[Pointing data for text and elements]
━━━━━━━━
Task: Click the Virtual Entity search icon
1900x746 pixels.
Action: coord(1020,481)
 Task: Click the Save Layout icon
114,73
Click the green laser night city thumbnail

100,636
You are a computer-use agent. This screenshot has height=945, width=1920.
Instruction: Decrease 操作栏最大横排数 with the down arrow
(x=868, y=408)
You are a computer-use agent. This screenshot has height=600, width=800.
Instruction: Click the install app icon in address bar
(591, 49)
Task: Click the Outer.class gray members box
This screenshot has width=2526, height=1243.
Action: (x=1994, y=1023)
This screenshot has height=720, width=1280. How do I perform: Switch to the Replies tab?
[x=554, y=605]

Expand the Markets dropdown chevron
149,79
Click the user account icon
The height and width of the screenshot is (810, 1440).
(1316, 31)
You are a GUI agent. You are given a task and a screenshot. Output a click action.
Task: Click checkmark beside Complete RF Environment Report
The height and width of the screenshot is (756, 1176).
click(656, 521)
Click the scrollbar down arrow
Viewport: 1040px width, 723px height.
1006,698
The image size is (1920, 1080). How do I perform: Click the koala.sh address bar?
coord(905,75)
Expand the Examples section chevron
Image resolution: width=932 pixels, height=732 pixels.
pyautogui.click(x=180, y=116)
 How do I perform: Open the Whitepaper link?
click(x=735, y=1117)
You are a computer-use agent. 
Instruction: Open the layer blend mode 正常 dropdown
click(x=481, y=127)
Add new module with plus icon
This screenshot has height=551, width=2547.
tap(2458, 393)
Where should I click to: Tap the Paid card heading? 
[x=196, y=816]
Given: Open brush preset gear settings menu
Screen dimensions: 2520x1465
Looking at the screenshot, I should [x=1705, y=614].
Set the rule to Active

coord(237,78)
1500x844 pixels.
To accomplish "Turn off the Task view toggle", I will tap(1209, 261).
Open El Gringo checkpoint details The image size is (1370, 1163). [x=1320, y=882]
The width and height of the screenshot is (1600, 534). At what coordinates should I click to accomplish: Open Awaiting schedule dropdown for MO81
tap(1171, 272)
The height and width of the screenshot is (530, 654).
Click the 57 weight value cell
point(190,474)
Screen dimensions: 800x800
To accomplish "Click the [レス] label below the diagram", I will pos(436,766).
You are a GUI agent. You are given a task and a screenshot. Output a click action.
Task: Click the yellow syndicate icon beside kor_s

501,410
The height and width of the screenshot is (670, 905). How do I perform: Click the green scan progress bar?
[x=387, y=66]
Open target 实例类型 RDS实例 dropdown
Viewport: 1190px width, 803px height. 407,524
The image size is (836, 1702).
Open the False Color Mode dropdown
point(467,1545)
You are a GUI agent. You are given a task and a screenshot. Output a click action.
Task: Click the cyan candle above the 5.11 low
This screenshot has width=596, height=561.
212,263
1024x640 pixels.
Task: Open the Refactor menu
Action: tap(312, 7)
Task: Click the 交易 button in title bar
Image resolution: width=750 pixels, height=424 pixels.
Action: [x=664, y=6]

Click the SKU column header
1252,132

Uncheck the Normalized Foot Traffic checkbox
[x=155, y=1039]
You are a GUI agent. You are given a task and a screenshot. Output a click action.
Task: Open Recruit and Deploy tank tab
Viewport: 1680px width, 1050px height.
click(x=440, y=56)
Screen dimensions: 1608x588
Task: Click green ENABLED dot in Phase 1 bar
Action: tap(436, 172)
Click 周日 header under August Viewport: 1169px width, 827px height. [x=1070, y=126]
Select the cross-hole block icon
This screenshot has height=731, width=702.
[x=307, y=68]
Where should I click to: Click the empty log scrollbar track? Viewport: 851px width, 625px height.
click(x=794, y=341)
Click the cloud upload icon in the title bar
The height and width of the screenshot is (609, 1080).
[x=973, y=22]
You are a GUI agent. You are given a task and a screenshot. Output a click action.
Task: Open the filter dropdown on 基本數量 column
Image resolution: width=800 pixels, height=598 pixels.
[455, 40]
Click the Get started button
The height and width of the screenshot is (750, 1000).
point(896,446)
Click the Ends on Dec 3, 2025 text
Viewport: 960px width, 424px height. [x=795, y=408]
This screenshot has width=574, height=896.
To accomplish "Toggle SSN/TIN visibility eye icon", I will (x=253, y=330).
━━━━━━━━
- **WHAT THIS TASK INVOLVES**
Format every line of the data above as a JSON list of strings, with one string per line and no entries for blank lines.

- **SOLUTION BELOW**
[
  "Task: Click the Virtual Entity search icon",
  "1900x746 pixels.",
  "Action: coord(1020,481)",
  " Task: Click the Save Layout icon",
  "114,73",
  "Click the green laser night city thumbnail",
  "100,636",
  "You are a computer-use agent. This screenshot has height=945, width=1920.",
  "Instruction: Decrease 操作栏最大横排数 with the down arrow",
  "(x=868, y=408)",
  "You are a computer-use agent. This screenshot has height=600, width=800.",
  "Instruction: Click the install app icon in address bar",
  "(591, 49)",
  "Task: Click the Outer.class gray members box",
  "This screenshot has width=2526, height=1243.",
  "Action: (x=1994, y=1023)",
  "This screenshot has height=720, width=1280. How do I perform: Switch to the Replies tab?",
  "[x=554, y=605]",
  "Expand the Markets dropdown chevron",
  "149,79",
  "Click the user account icon",
  "The height and width of the screenshot is (810, 1440).",
  "(1316, 31)",
  "You are a GUI agent. You are given a task and a screenshot. Output a click action.",
  "Task: Click checkmark beside Complete RF Environment Report",
  "The height and width of the screenshot is (756, 1176).",
  "click(656, 521)",
  "Click the scrollbar down arrow",
  "Viewport: 1040px width, 723px height.",
  "1006,698",
  "The image size is (1920, 1080). How do I perform: Click the koala.sh address bar?",
  "coord(905,75)",
  "Expand the Examples section chevron",
  "Image resolution: width=932 pixels, height=732 pixels.",
  "pyautogui.click(x=180, y=116)",
  " How do I perform: Open the Whitepaper link?",
  "click(x=735, y=1117)",
  "You are a computer-use agent. ",
  "Instruction: Open the layer blend mode 正常 dropdown",
  "click(x=481, y=127)",
  "Add new module with plus icon",
  "This screenshot has height=551, width=2547.",
  "tap(2458, 393)",
  "Where should I click to: Tap the Paid card heading? ",
  "[x=196, y=816]",
  "Given: Open brush preset gear settings menu",
  "Screen dimensions: 2520x1465",
  "Looking at the screenshot, I should [x=1705, y=614].",
  "Set the rule to Active",
  "coord(237,78)",
  "1500x844 pixels.",
  "To accomplish \"Turn off the Task view toggle\", I will tap(1209, 261).",
  "Open El Gringo checkpoint details The image size is (1370, 1163). [x=1320, y=882]",
  "The width and height of the screenshot is (1600, 534). At what coordinates should I click to accomplish: Open Awaiting schedule dropdown for MO81",
  "tap(1171, 272)",
  "The height and width of the screenshot is (530, 654).",
  "Click the 57 weight value cell",
  "point(190,474)",
  "Screen dimensions: 800x800",
  "To accomplish \"Click the [レス] label below the diagram\", I will pos(436,766).",
  "You are a GUI agent. You are given a task and a screenshot. Output a click action.",
  "Task: Click the yellow syndicate icon beside kor_s",
  "501,410",
  "The height and width of the screenshot is (670, 905). How do I perform: Click the green scan progress bar?",
  "[x=387, y=66]",
  "Open target 实例类型 RDS实例 dropdown",
  "Viewport: 1190px width, 803px height. 407,524",
  "The image size is (836, 1702).",
  "Open the False Color Mode dropdown",
  "point(467,1545)",
  "You are a GUI agent. You are given a task and a screenshot. Output a click action.",
  "Task: Click the cyan candle above the 5.11 low",
  "This screenshot has width=596, height=561.",
  "212,263",
  "1024x640 pixels.",
  "Task: Open the Refactor menu",
  "Action: tap(312, 7)",
  "Task: Click the 交易 button in title bar",
  "Image resolution: width=750 pixels, height=424 pixels.",
  "Action: [x=664, y=6]",
  "Click the SKU column header",
  "1252,132",
  "Uncheck the Normalized Foot Traffic checkbox",
  "[x=155, y=1039]",
  "You are a GUI agent. You are given a task and a screenshot. Output a click action.",
  "Task: Open Recruit and Deploy tank tab",
  "Viewport: 1680px width, 1050px height.",
  "click(x=440, y=56)",
  "Screen dimensions: 1608x588",
  "Task: Click green ENABLED dot in Phase 1 bar",
  "Action: tap(436, 172)",
  "Click 周日 header under August Viewport: 1169px width, 827px height. [x=1070, y=126]",
  "Select the cross-hole block icon",
  "This screenshot has height=731, width=702.",
  "[x=307, y=68]",
  "Where should I click to: Click the empty log scrollbar track? Viewport: 851px width, 625px height.",
  "click(x=794, y=341)",
  "Click the cloud upload icon in the title bar",
  "The height and width of the screenshot is (609, 1080).",
  "[x=973, y=22]",
  "You are a GUI agent. You are given a task and a screenshot. Output a click action.",
  "Task: Open the filter dropdown on 基本數量 column",
  "Image resolution: width=800 pixels, height=598 pixels.",
  "[455, 40]",
  "Click the Get started button",
  "The height and width of the screenshot is (750, 1000).",
  "point(896,446)",
  "Click the Ends on Dec 3, 2025 text",
  "Viewport: 960px width, 424px height. [x=795, y=408]",
  "This screenshot has width=574, height=896.",
  "To accomplish \"Toggle SSN/TIN visibility eye icon\", I will (x=253, y=330)."
]